- _Data to examine_:
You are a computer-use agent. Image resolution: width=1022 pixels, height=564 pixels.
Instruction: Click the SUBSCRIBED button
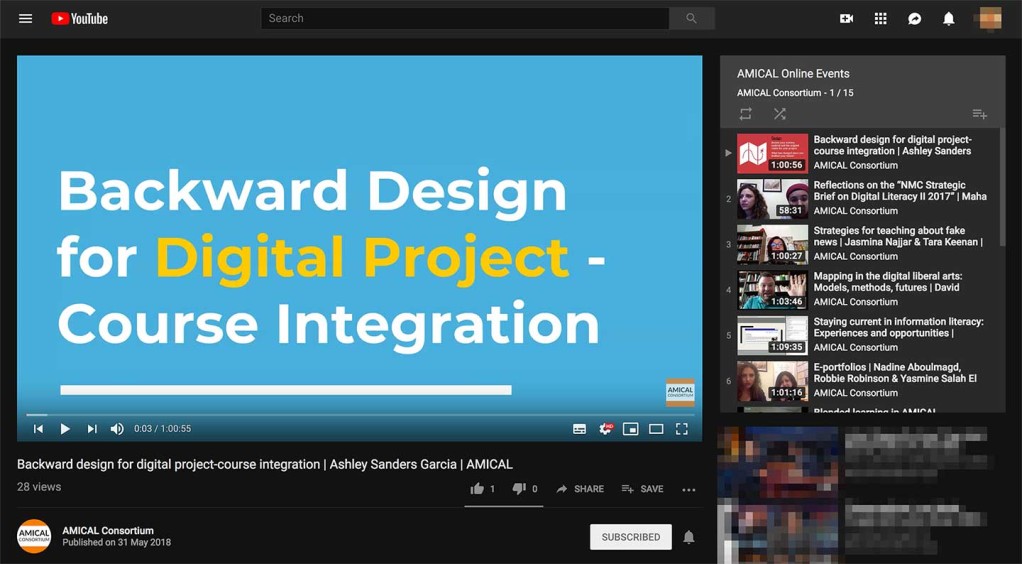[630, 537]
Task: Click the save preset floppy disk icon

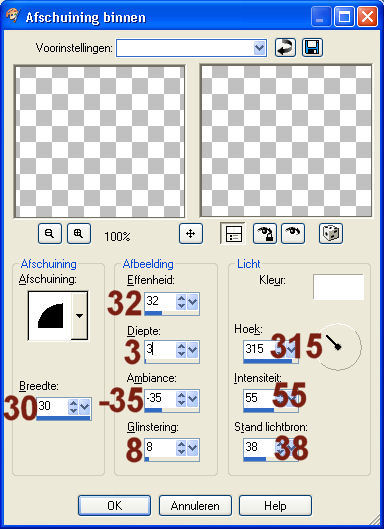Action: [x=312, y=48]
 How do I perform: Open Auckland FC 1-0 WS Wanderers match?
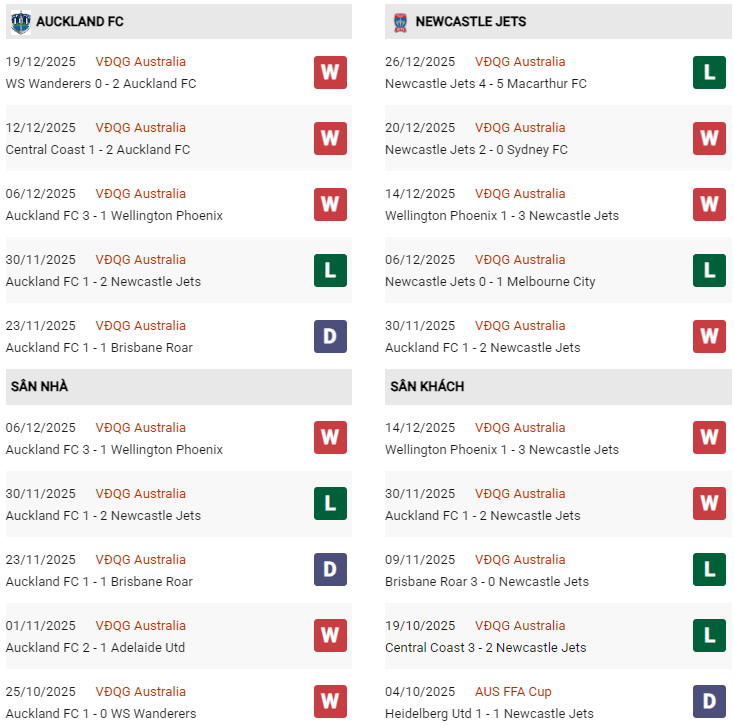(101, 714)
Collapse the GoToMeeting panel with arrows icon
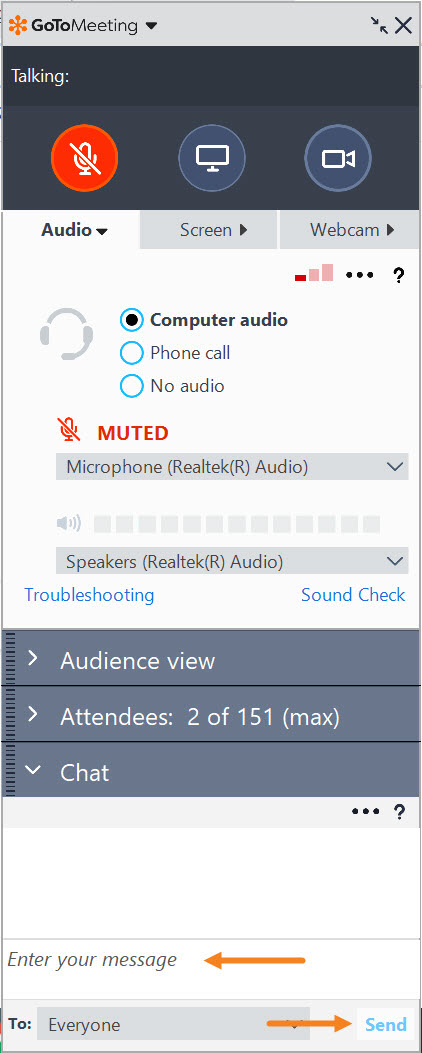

- _Problem statement_: Word for word, output the lines from the line bearing "Instruction: Click the SUBSCRIBED button" through the end of the records above, and only those, without the pictures.

- _Output of the task_:
Instruction: Click the SUBSCRIBED button
[630, 537]
Task: Click the save preset floppy disk icon

Action: [x=312, y=48]
 How do I perform: Open Auckland FC 1-0 WS Wanderers match?
(101, 714)
Collapse the GoToMeeting panel with arrows icon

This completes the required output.